(EXERCISE):
Resume the description of Saint Louis University's English major below, continuing it from its last sentence.

-- EXTRACTED TEXT follows --

Students who study English at Saint Louis University explore British, American and World literary traditions. You will hone your ability to make arguments and analyze complex problems, as well as learn to communicate in both print and digital formats.


Major in English

Saint Louis University's English curriculum is student-centered, with small classes to emphasize discussion. This gives you the opportunity to work closely with faculty members on independent research topics. You’ll also have the option of choosing a concentration, such as creative writing, rhetoric, writing and technology, or a research-intensive English program that serves as our honors concentration within the major.

In addition to core classes that will introduce you to major literary periods and authors, SLU's English program offers advanced students specialized courses, such as "Renaissance Drama," "Writing about Ecology and Nature" and "Public Rhetoric."  

Students earning a B.A. in English at SLU must complete 36 credit hours in a range of introductory, intermediate and advanced-level courses that stress specific areas of knowledge of English.

After taking one 2000-level literary studies course, students select five courses at the 3000-level, completing one from each of our four areas of critical emphasis. They also select one additional course in their area of choice:

  • Form and genre
  • History and context
  • Culture and critique
  • Rhetoric and argument

Students then select five 4000-level advanced courses and complete the major with a senior capstone seminar. Six of the 36 credit hours required for the major also count as core requirements for the College of Arts and Sciences.

All courses ask students to write a significant amount of formal and informal critical analysis. Along with courses in literature — in which writing plays a principal role — you may also take courses in various genres of creative writing or business and professional writing.

-- EXTRACTED TEXT concluded --
-- DATA SECTION follows --

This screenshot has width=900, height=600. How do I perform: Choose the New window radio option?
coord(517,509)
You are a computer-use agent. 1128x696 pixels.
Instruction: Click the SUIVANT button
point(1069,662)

-- DATA SECTION concluded --

(WRITTEN REPLY):
Curriculum
  • ENGL 1900: Advanced Strategies of Rhetoric and Research
  • ENGL 2250: Gender, Identity and Literature
  • ENGL 2350: Faith, Doubt and Literature
  • ENGL 2750: Film, Culture and Literature
  • ENGL 3470: Introduction to Shakespeare
  • ENGL 3540: Literature of the African Diaspora
Internships and Careers

An internship program supports upper-level English majors who wish to supplement their academic course of study with an educational work experience.

A degree in English from SLU guarantees a solid foundation for any profession that requires excellent analytical and communication skills. Graduates from SLU's English program are employed in business, education, government and nonprofit agencies. Some students choose to pursue service upon graduation through organizations such as Teach for America, AmeriCorps, the Jesuit Volunteer Corps or the Peace Corps.

Many graduates from this program also have chosen to attend law school, medical school or enroll in MBA programs. Others pursue careers  in the media or publishing.

Faculty

Members of SLU’s English faculty have completed their training and degrees at distinguished research institutions both nationally and abroad. They engage in and advance areas of inquiry that characterize the discipline of English today.

Minor in English

SLU students can earn minors in English or creative writing. SLU’s minor in English requires 18 credit hours, including core courses. The creative writing minor requires 15 credit hours of coursework consisting of nine credit hours in creative writing and six credit hours in literature.

SLU’s English department also partners with the Department of Communication to offer a certificate in creative and professional writing.


On-Campus Resources

Opportunities for Publication

English majors at SLU can participate in our student-edited online literary magazine, the Kiln Project, which publishes fiction, nonfiction, poetry, visual art and podcasts. SLU’s English department also publishes a journal of undergraduate scholarly research, VIA, which features original, critical research projects by students.